WHAT YOU ARE ASKED TO DO: Which of the lines in the data mention the string "Terms"? List them all.

*** Opening of INPUT DATA ***

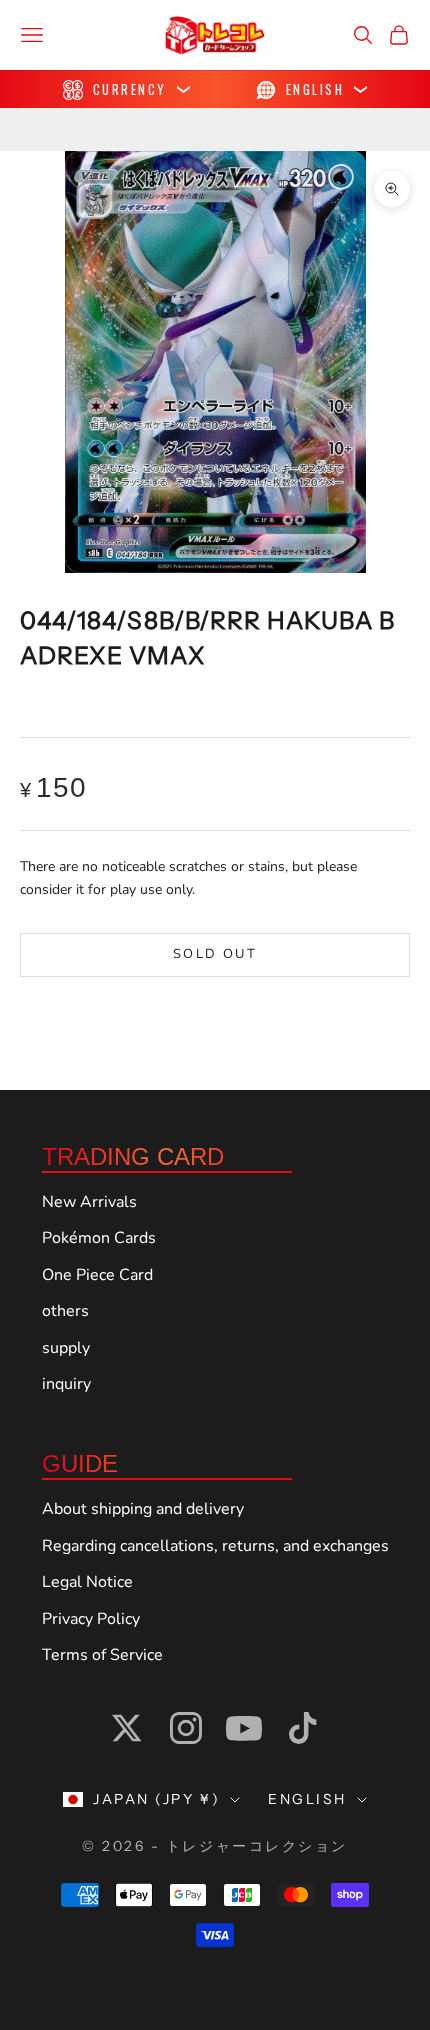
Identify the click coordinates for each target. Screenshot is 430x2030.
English (307, 1799)
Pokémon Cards (99, 1238)
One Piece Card (97, 1275)
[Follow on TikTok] (303, 1728)
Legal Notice (87, 1582)
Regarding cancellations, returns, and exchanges (215, 1546)
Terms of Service (102, 1655)
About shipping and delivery (143, 1509)
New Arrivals (89, 1202)
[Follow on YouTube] (244, 1728)
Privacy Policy (91, 1619)
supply (66, 1348)
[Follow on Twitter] (127, 1728)
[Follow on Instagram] (186, 1728)
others (65, 1311)
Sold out (215, 954)
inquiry (66, 1384)
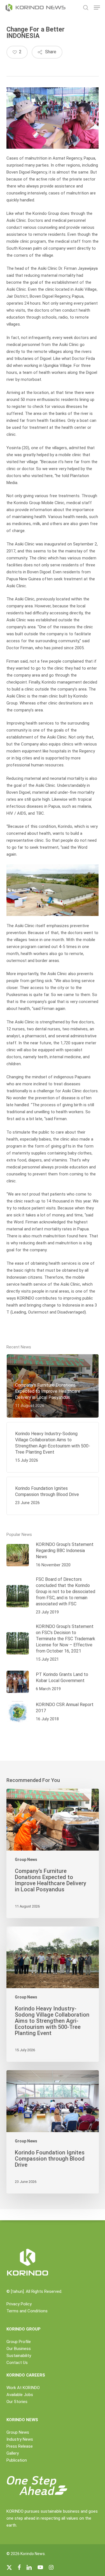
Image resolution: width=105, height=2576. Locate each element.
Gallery (12, 2453)
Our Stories (16, 2401)
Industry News (19, 2439)
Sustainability (18, 2355)
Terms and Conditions (27, 2310)
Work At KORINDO (23, 2387)
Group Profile (18, 2341)
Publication (16, 2460)
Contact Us (17, 2362)
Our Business (18, 2348)
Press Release (19, 2446)
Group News (26, 1859)
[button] (97, 7)
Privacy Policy (19, 2303)
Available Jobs (19, 2394)
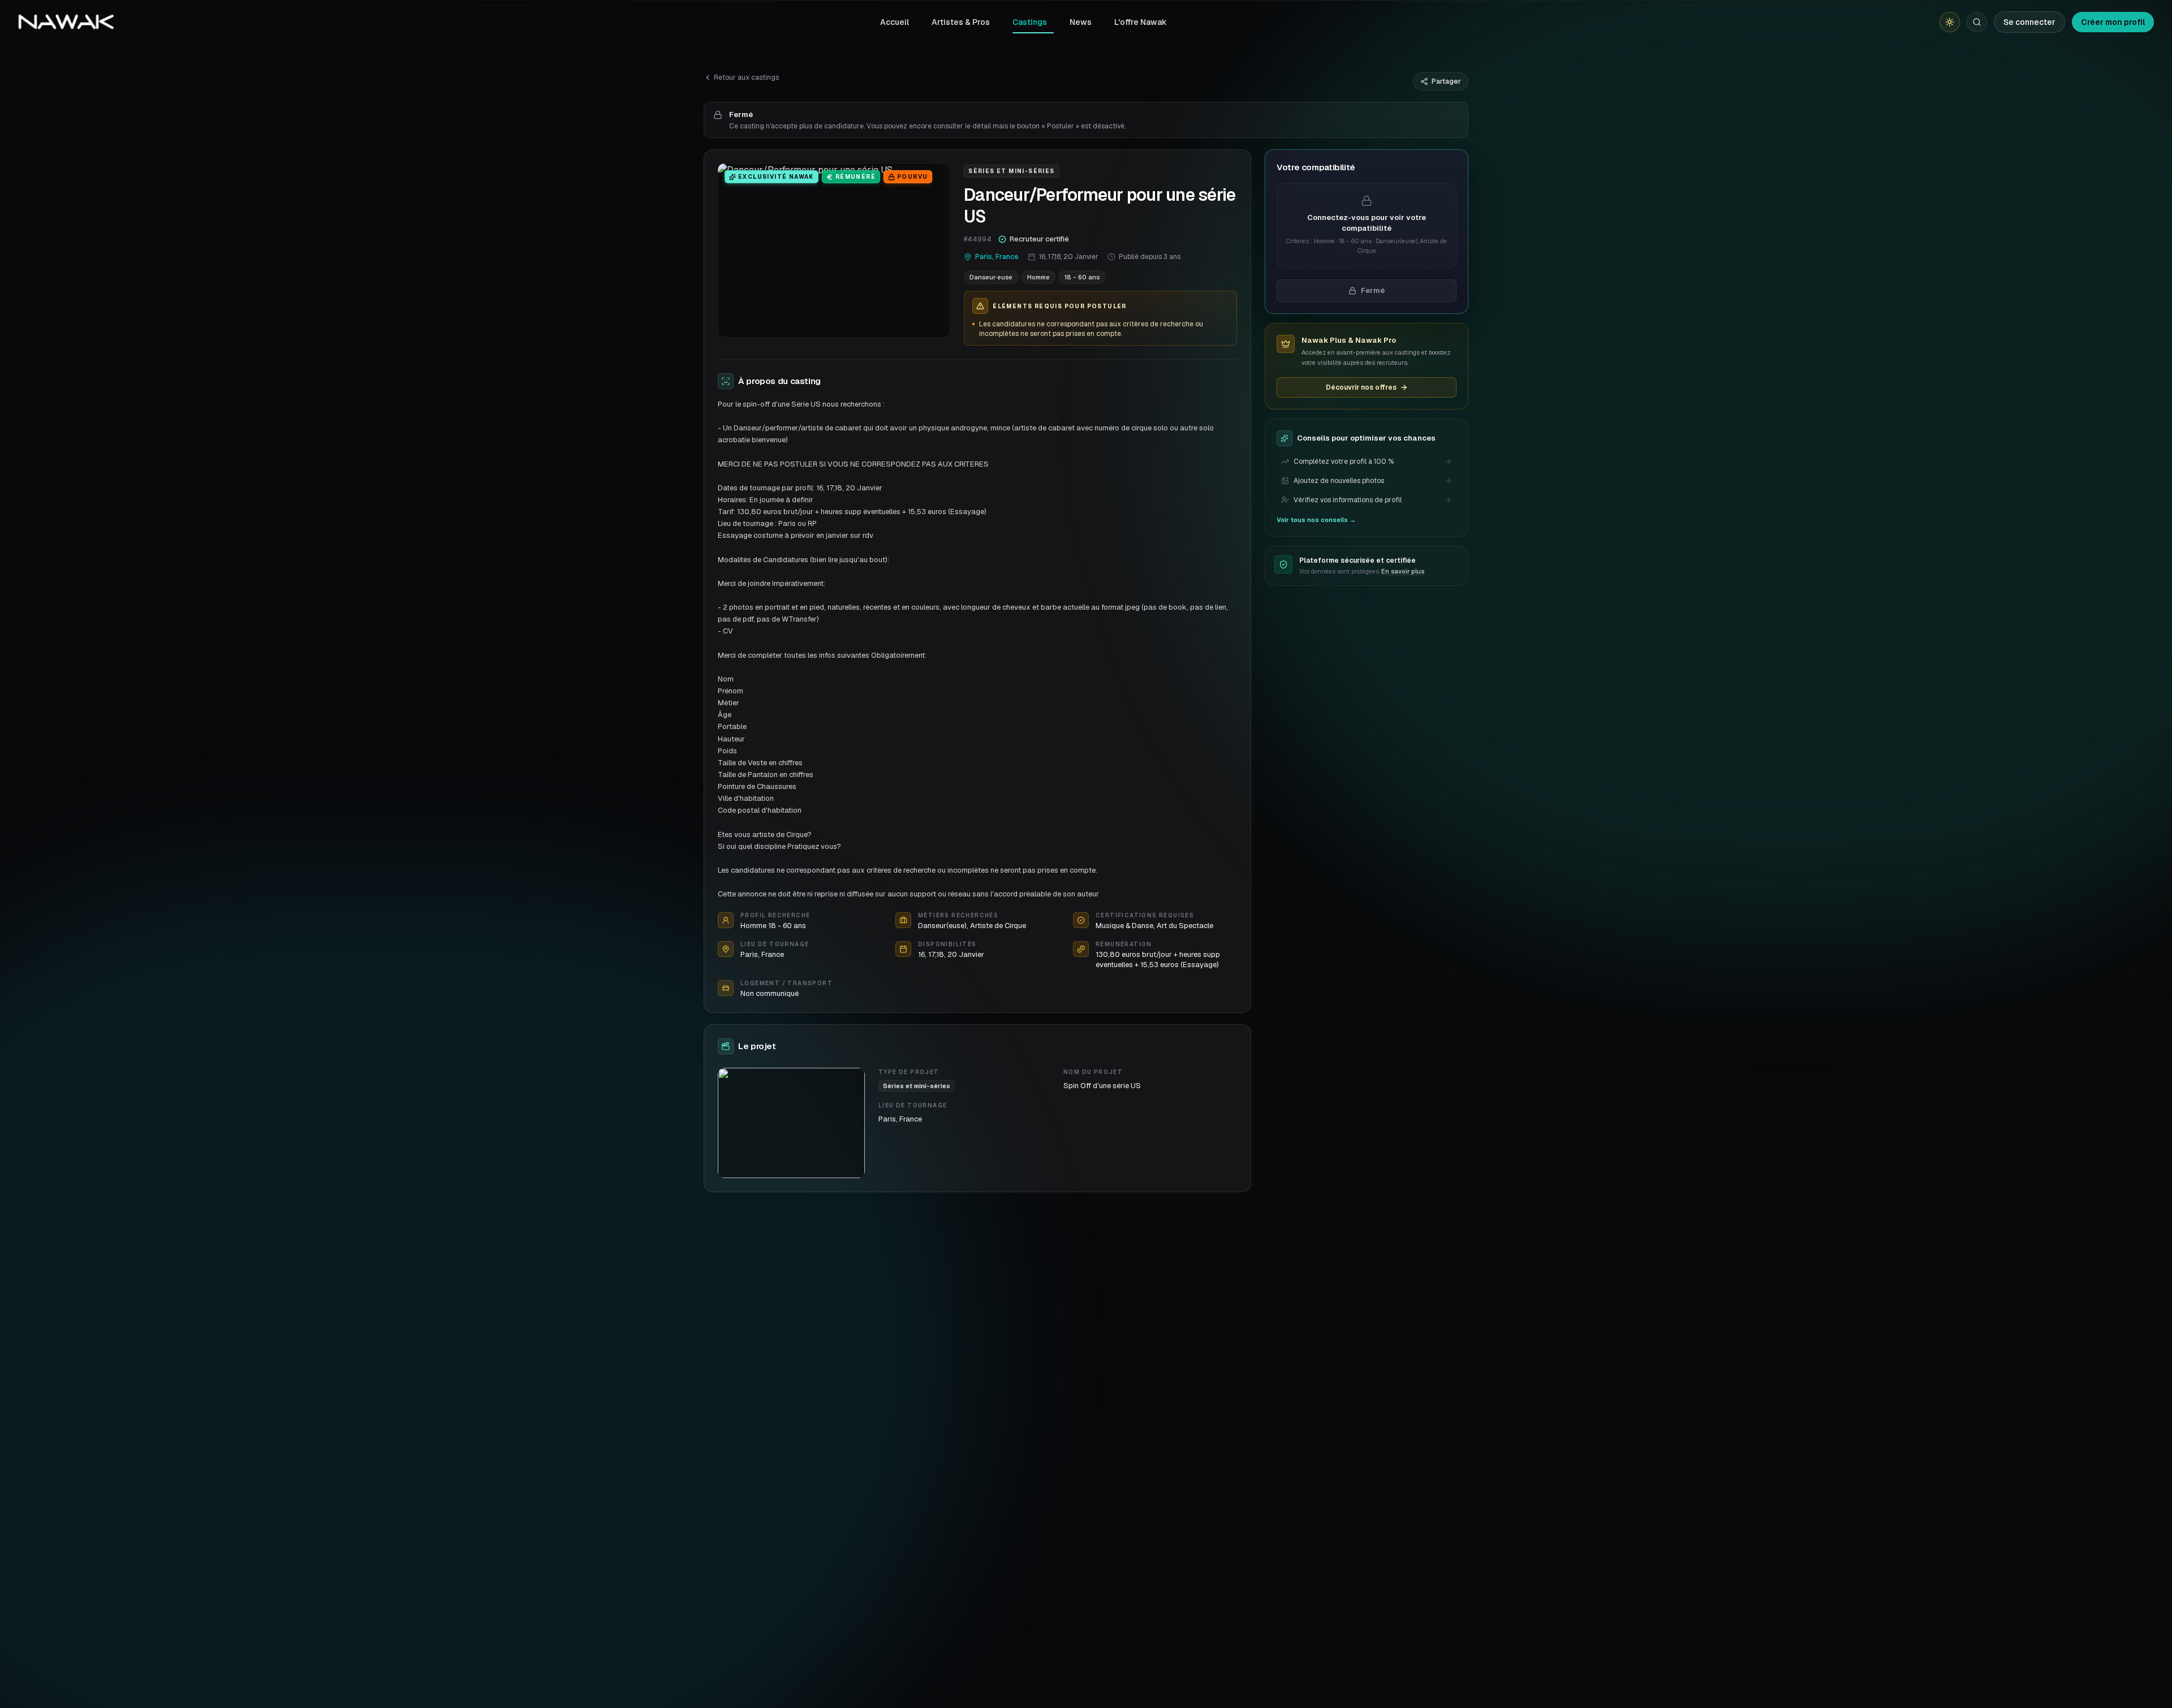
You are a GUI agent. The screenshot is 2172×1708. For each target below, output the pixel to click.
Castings (1029, 22)
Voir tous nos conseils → (1316, 520)
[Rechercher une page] (1977, 22)
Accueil (894, 22)
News (1081, 22)
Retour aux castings (746, 77)
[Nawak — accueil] (66, 22)
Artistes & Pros (961, 22)
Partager (1446, 81)
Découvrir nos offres (1361, 387)
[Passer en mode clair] (1950, 22)
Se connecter (2029, 22)
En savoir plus (1402, 571)
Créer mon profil (2113, 22)
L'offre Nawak (1140, 22)
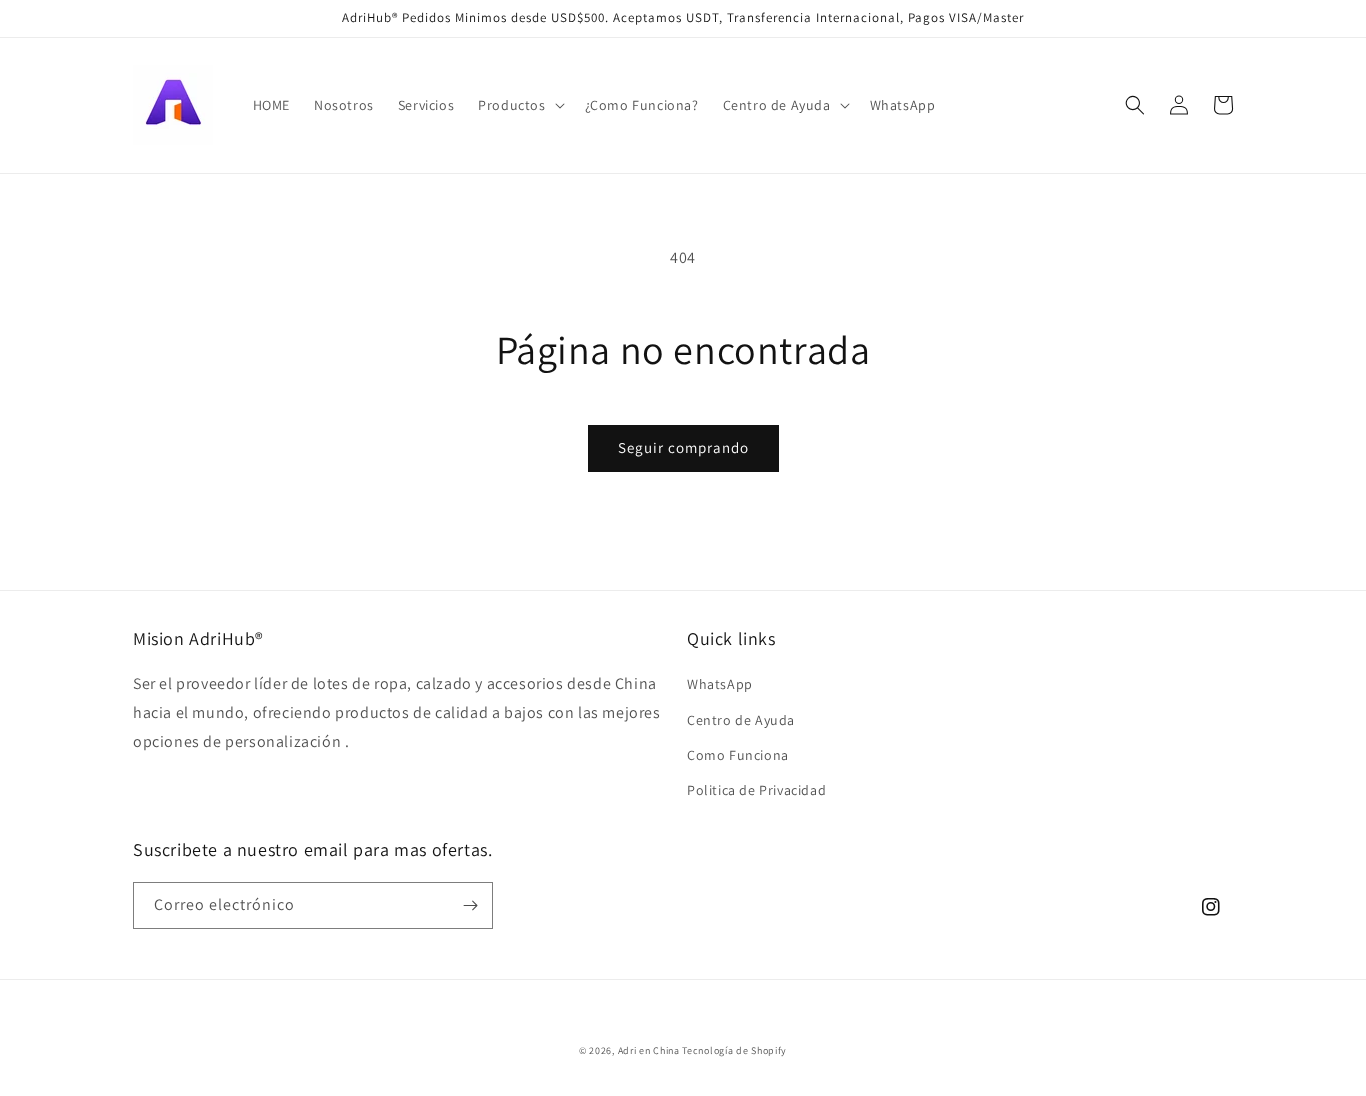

*** Close of INPUT DATA ***

COMPLETED EXERCISE:
Terms of Service (102, 1655)
Terms and Conditions (27, 2310)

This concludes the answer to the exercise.